Son regard se posa sur le libraire qui tentait de se maintenir contre les étagères adossé, tandis que l’arme que Maximilien venait de lui jeter n’avait pas bougé d’un cil. Ce dernier observa Gabriel longuement, restant bloqué sur l’annulaire du jeune homme où trônait encore leur alliance. Il déglutit en se relevant, s’approchant de lui sans même trembler malgré le fait que le regard que lui voue Gabriel est bien loin de ceux qu’il a eu l’occasion de croiser depuis son arrivée.
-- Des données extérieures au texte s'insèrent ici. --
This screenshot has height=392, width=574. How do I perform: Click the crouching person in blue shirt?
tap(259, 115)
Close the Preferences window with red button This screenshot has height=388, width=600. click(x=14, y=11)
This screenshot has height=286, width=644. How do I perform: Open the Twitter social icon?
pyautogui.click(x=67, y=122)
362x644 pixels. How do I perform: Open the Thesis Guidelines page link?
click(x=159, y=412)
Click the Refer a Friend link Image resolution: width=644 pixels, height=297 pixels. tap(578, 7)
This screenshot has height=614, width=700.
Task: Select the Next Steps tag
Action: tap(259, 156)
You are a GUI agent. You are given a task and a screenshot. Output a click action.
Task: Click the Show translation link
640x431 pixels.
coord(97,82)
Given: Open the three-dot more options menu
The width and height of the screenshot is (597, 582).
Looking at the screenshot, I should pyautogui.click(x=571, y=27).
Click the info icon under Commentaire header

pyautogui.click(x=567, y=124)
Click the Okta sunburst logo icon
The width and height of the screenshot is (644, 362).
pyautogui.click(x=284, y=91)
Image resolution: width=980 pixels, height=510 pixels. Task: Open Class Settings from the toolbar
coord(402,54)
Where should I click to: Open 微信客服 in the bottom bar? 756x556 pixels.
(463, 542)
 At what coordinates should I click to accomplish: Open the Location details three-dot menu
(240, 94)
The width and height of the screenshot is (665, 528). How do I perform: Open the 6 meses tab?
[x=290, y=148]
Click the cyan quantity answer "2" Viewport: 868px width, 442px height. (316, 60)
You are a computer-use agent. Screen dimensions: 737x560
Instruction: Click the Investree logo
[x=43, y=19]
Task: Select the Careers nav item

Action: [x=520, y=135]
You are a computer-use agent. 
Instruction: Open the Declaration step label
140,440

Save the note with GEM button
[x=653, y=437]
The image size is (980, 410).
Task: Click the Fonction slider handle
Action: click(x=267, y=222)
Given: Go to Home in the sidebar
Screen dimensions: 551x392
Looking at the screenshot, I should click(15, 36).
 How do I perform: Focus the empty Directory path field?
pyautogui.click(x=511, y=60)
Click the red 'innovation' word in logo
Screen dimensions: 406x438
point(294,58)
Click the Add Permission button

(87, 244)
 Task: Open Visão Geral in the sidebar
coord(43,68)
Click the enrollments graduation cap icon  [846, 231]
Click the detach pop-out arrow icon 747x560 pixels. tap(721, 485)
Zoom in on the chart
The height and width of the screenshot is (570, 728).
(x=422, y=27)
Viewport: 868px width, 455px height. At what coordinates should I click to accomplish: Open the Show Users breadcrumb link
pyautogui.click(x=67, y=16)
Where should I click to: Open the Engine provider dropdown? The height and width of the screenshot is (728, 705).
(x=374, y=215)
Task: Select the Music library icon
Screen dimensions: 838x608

Non, il était distant, glacial et empli d’une dureté que Maximilien lui découvrait. Rien pour refroidir les ardeurs de ce dernier au contraire. Il se contenta de poser la pointe de son pied sur la jambe du libraire, croisant ses bras tout en le toisant face à ces mots qui n’étaient… que vérité, oui. Le poids du corps de Maximilien se porta vers l’avant, appuyant ainsi sur la rotule du libraire, tandis qu’il s’accroupit face à lui, attrapant sa mâchoire avec fermeté.

«  Tu en sais quoi toi de ce qui s’est passé durant ton coma ? Que des qu’en dira-t-on c’est ça ? Je ne suis pas venu car l’on m’a prévenu bien tardivement espèce d’abruti. » réprima-t-il en resserrant ses doigts sur son cou avant de se rétracter et d’attraper la main de Gabriel où se trouvait la bague qu’il mit face à leur deux visages pour leur permettre de l’apercevoir. « Tu es de ces genres là donc ? Comme si porter cette bague pourrait te décharger du meurtre de ta femme. Tu lui as dit oui pour la vie et jusqu’à ce que la mort vous sépare non ? » lui demanda-t-il par pure rhétorique avant d’attraper l’annulaire de Gabriel et de le tordre violemment, provoquant le craquement sourd de son articulation. Il laissa enfin tomber la main du libraire et le regarda en lui offrant un sourire qui pouvait glacer le sang de n’importe qui.

« Tu verras que la boisson te servira dans ce moment là. Elle noiera ta douleur tout comme elle a noyé ta capacité de jugement et tes réflexes ce soir là. Tu veux savoir de quoi je me suis soucié Gabriel ? Réellement ? Je me suis demandé si ma sœur était enceinte ce jour là vois tu. » avoua enfin Maximilien comme si une vanne venait de s’ouvrir. Après tout, Gabriel serait la première et dernière personne à qui Maximilien se confierait car il n’avait pas prévu de le laisser s’en tirer aussi aisément. Et si tant est qu’il ne veuille pas en finir de lui-même, il se verrait obliger de faire le sale boulot à sa place.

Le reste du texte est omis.